Start of Data provided

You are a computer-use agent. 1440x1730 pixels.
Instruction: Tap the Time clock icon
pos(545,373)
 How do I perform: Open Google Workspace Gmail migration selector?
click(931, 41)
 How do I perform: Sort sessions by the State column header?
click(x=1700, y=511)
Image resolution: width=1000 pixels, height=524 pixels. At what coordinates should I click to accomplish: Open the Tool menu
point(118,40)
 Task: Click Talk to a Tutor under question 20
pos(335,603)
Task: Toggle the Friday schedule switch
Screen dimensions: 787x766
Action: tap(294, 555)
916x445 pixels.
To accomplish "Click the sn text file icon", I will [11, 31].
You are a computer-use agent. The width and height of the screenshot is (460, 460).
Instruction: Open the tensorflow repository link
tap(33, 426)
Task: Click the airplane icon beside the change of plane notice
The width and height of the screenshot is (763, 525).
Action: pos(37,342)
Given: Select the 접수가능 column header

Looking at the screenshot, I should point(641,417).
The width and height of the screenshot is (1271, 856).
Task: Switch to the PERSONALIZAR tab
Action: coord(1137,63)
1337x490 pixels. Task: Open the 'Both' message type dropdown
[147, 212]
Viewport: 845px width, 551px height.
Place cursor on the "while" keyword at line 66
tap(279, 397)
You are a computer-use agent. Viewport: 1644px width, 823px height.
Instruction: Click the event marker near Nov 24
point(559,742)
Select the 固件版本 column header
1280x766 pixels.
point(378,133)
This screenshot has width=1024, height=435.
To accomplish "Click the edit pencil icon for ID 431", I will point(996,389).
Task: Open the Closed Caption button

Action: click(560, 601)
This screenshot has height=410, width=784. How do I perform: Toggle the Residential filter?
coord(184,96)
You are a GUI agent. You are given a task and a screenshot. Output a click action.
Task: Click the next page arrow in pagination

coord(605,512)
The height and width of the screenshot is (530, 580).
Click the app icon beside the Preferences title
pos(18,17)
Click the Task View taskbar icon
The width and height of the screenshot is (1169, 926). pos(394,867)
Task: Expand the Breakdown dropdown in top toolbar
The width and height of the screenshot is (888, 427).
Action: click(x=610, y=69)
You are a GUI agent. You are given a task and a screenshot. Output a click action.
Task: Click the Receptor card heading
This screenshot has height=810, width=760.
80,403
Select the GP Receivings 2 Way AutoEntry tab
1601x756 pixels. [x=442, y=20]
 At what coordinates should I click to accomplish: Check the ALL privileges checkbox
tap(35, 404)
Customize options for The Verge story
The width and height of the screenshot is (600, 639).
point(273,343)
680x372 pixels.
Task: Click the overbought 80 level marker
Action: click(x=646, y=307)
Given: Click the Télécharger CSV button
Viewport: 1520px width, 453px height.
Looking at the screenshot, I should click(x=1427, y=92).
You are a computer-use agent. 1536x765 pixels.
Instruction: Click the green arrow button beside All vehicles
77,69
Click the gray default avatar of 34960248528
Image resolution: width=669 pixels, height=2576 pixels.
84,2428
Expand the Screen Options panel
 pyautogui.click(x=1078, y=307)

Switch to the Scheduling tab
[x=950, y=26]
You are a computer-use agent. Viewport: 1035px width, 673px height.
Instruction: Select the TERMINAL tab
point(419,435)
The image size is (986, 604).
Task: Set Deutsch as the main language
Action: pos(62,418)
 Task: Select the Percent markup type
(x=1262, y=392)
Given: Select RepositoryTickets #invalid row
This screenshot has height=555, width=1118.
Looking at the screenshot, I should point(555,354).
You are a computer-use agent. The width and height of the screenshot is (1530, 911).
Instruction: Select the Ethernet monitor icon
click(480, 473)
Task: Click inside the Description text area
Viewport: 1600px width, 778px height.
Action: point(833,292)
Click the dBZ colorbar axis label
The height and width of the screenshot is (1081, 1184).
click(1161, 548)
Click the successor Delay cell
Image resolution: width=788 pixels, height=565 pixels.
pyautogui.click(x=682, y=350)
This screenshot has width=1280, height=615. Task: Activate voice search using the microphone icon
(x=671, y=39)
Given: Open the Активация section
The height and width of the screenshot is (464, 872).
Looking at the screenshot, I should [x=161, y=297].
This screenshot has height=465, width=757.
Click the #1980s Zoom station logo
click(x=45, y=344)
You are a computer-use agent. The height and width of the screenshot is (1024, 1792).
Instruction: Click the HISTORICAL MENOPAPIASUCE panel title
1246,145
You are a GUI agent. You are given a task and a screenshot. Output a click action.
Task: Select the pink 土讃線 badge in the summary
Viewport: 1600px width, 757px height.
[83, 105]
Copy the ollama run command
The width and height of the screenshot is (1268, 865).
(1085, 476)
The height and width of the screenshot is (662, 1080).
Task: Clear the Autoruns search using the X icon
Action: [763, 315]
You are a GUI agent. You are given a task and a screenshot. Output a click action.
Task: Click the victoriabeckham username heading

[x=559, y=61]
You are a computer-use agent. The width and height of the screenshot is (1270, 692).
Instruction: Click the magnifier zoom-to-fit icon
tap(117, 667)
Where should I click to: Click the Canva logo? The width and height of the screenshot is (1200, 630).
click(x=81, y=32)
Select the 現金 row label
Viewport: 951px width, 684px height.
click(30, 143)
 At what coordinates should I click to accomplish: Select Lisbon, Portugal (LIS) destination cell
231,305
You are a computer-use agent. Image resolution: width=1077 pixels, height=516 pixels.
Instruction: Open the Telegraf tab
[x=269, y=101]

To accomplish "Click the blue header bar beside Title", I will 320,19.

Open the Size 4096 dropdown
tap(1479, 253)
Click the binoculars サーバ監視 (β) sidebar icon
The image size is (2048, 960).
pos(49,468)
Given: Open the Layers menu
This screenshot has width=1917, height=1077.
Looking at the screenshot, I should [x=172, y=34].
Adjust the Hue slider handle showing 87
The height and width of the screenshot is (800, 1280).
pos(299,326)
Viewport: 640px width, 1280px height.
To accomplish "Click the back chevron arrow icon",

End of Data provided

*Exercise*
Write all the entries out again exactly as they are.

*Solution below*
You are a computer-use agent. 1440x1730 pixels.
Instruction: Tap the Time clock icon
pos(545,373)
 How do I perform: Open Google Workspace Gmail migration selector?
click(931, 41)
 How do I perform: Sort sessions by the State column header?
click(x=1700, y=511)
Image resolution: width=1000 pixels, height=524 pixels. At what coordinates should I click to accomplish: Open the Tool menu
point(118,40)
 Task: Click Talk to a Tutor under question 20
pos(335,603)
Task: Toggle the Friday schedule switch
Screen dimensions: 787x766
Action: tap(294, 555)
916x445 pixels.
To accomplish "Click the sn text file icon", I will [11, 31].
You are a computer-use agent. The width and height of the screenshot is (460, 460).
Instruction: Open the tensorflow repository link
tap(33, 426)
Task: Click the airplane icon beside the change of plane notice
The width and height of the screenshot is (763, 525).
Action: pos(37,342)
Given: Select the 접수가능 column header

Looking at the screenshot, I should point(641,417).
The width and height of the screenshot is (1271, 856).
Task: Switch to the PERSONALIZAR tab
Action: coord(1137,63)
1337x490 pixels. Task: Open the 'Both' message type dropdown
[147, 212]
Viewport: 845px width, 551px height.
Place cursor on the "while" keyword at line 66
tap(279, 397)
You are a computer-use agent. Viewport: 1644px width, 823px height.
Instruction: Click the event marker near Nov 24
point(559,742)
Select the 固件版本 column header
1280x766 pixels.
point(378,133)
This screenshot has width=1024, height=435.
To accomplish "Click the edit pencil icon for ID 431", I will point(996,389).
Task: Open the Closed Caption button

Action: click(560, 601)
This screenshot has height=410, width=784. How do I perform: Toggle the Residential filter?
coord(184,96)
You are a GUI agent. You are given a task and a screenshot. Output a click action.
Task: Click the next page arrow in pagination

coord(605,512)
The height and width of the screenshot is (530, 580).
Click the app icon beside the Preferences title
pos(18,17)
Click the Task View taskbar icon
The width and height of the screenshot is (1169, 926). pos(394,867)
Task: Expand the Breakdown dropdown in top toolbar
The width and height of the screenshot is (888, 427).
Action: click(x=610, y=69)
You are a GUI agent. You are given a task and a screenshot. Output a click action.
Task: Click the Receptor card heading
This screenshot has height=810, width=760.
80,403
Select the GP Receivings 2 Way AutoEntry tab
1601x756 pixels. [x=442, y=20]
 At what coordinates should I click to accomplish: Check the ALL privileges checkbox
tap(35, 404)
Customize options for The Verge story
The width and height of the screenshot is (600, 639).
point(273,343)
680x372 pixels.
Task: Click the overbought 80 level marker
Action: click(x=646, y=307)
Given: Click the Télécharger CSV button
Viewport: 1520px width, 453px height.
Looking at the screenshot, I should click(x=1427, y=92).
You are a computer-use agent. 1536x765 pixels.
Instruction: Click the green arrow button beside All vehicles
77,69
Click the gray default avatar of 34960248528
Image resolution: width=669 pixels, height=2576 pixels.
84,2428
Expand the Screen Options panel
 pyautogui.click(x=1078, y=307)

Switch to the Scheduling tab
[x=950, y=26]
You are a computer-use agent. Viewport: 1035px width, 673px height.
Instruction: Select the TERMINAL tab
point(419,435)
The image size is (986, 604).
Task: Set Deutsch as the main language
Action: pos(62,418)
 Task: Select the Percent markup type
(x=1262, y=392)
Given: Select RepositoryTickets #invalid row
This screenshot has height=555, width=1118.
Looking at the screenshot, I should point(555,354).
You are a computer-use agent. The width and height of the screenshot is (1530, 911).
Instruction: Select the Ethernet monitor icon
click(480, 473)
Task: Click inside the Description text area
Viewport: 1600px width, 778px height.
Action: point(833,292)
Click the dBZ colorbar axis label
The height and width of the screenshot is (1081, 1184).
click(1161, 548)
Click the successor Delay cell
Image resolution: width=788 pixels, height=565 pixels.
pyautogui.click(x=682, y=350)
This screenshot has width=1280, height=615. Task: Activate voice search using the microphone icon
(x=671, y=39)
Given: Open the Активация section
The height and width of the screenshot is (464, 872).
Looking at the screenshot, I should [x=161, y=297].
This screenshot has height=465, width=757.
Click the #1980s Zoom station logo
click(x=45, y=344)
You are a computer-use agent. The height and width of the screenshot is (1024, 1792).
Instruction: Click the HISTORICAL MENOPAPIASUCE panel title
1246,145
You are a GUI agent. You are given a task and a screenshot. Output a click action.
Task: Select the pink 土讃線 badge in the summary
Viewport: 1600px width, 757px height.
[83, 105]
Copy the ollama run command
The width and height of the screenshot is (1268, 865).
(1085, 476)
The height and width of the screenshot is (662, 1080).
Task: Clear the Autoruns search using the X icon
Action: [763, 315]
You are a GUI agent. You are given a task and a screenshot. Output a click action.
Task: Click the victoriabeckham username heading

[x=559, y=61]
You are a computer-use agent. The width and height of the screenshot is (1270, 692).
Instruction: Click the magnifier zoom-to-fit icon
tap(117, 667)
Where should I click to: Click the Canva logo? The width and height of the screenshot is (1200, 630).
click(x=81, y=32)
Select the 現金 row label
Viewport: 951px width, 684px height.
click(30, 143)
 At what coordinates should I click to accomplish: Select Lisbon, Portugal (LIS) destination cell
231,305
You are a computer-use agent. Image resolution: width=1077 pixels, height=516 pixels.
Instruction: Open the Telegraf tab
[x=269, y=101]

To accomplish "Click the blue header bar beside Title", I will 320,19.

Open the Size 4096 dropdown
tap(1479, 253)
Click the binoculars サーバ監視 (β) sidebar icon
The image size is (2048, 960).
pos(49,468)
Given: Open the Layers menu
This screenshot has width=1917, height=1077.
Looking at the screenshot, I should [x=172, y=34].
Adjust the Hue slider handle showing 87
The height and width of the screenshot is (800, 1280).
pos(299,326)
Viewport: 640px width, 1280px height.
To accomplish "Click the back chevron arrow icon",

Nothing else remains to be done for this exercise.